We are going to build a system design review agent that reads an engineering design document and returns a structured critique covering scalability, failure modes, and tradeoffs. It helps staff engineers and tech leads enforce consistency during design reviews without becoming a bottleneck. Because Oxlo.ai uses flat per-request pricing, you can feed it long documents without watching the cost scale with every extra paragraph.
What you'll need
Before starting, grab an Oxlo.ai API key from https://portal.oxlo.ai. You will also need Python 3.10 or newer and the OpenAI SDK.
pip install openai
Step 1: Verify connectivity with Oxlo.ai
I always start with a smoke test. This snippet confirms the client can authenticate and reach the API.
from openai import OpenAI
client = OpenAI(base_url="https://api.oxlo.ai/v1", api_key="YOUR_OXLO_API_KEY")

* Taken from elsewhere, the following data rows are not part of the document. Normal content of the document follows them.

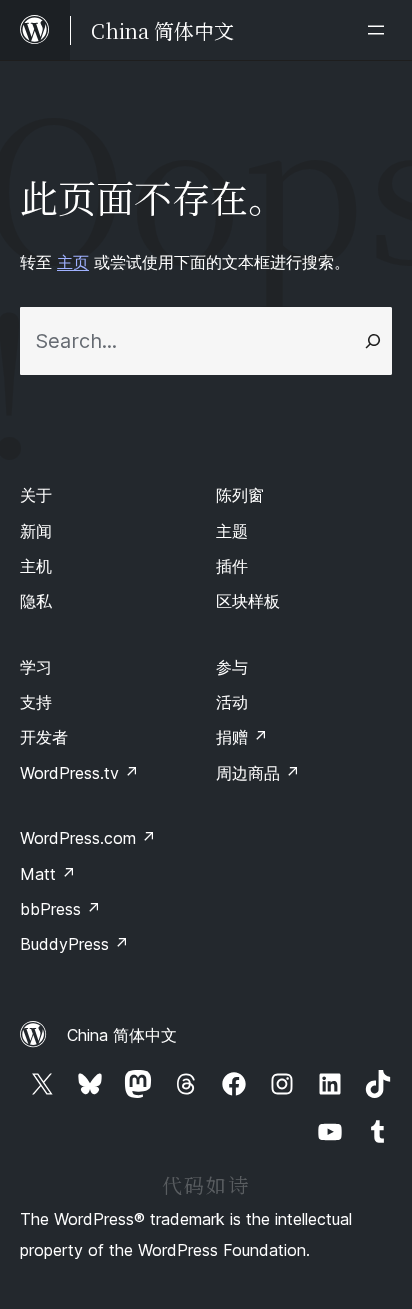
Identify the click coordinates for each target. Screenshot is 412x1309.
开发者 (44, 737)
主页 (73, 262)
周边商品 (258, 773)
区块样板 (248, 601)
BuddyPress (74, 944)
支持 (36, 702)
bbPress (60, 909)
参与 (232, 667)
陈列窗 (240, 495)
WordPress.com (88, 838)
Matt (48, 874)
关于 (36, 495)
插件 (232, 566)
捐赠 (242, 737)
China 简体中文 (122, 1035)
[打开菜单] (380, 30)
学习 (36, 667)
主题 (232, 531)
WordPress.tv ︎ (79, 773)
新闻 (36, 531)
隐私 (36, 601)
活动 (232, 702)
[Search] (373, 341)
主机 (36, 566)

response = client.chat.completions.create(
model="llama-3.3-70b",
messages=[
{"role": "system", "content": "You are a helpful assistant."},
{"role": "user", "content": "Reply with OK"},
],
)
print(response.choices[0].message.content)
Step 2: Define the system prompts
I split the agent into two phases: asking clarifying questions and delivering the final review. Keeping the prompts in separate variables makes iteration easier.
QUESTIONS_PROMPT = """You are a staff engineer reviewing a system design doc.
Read the proposal and ask up to three clarifying questions that would help you evaluate scalability, reliability, security, and operational complexity.
Output only the questions, one per line, prefixed with a dash."""
REVIEW_PROMPT = """You are a staff engineer performing a final design review.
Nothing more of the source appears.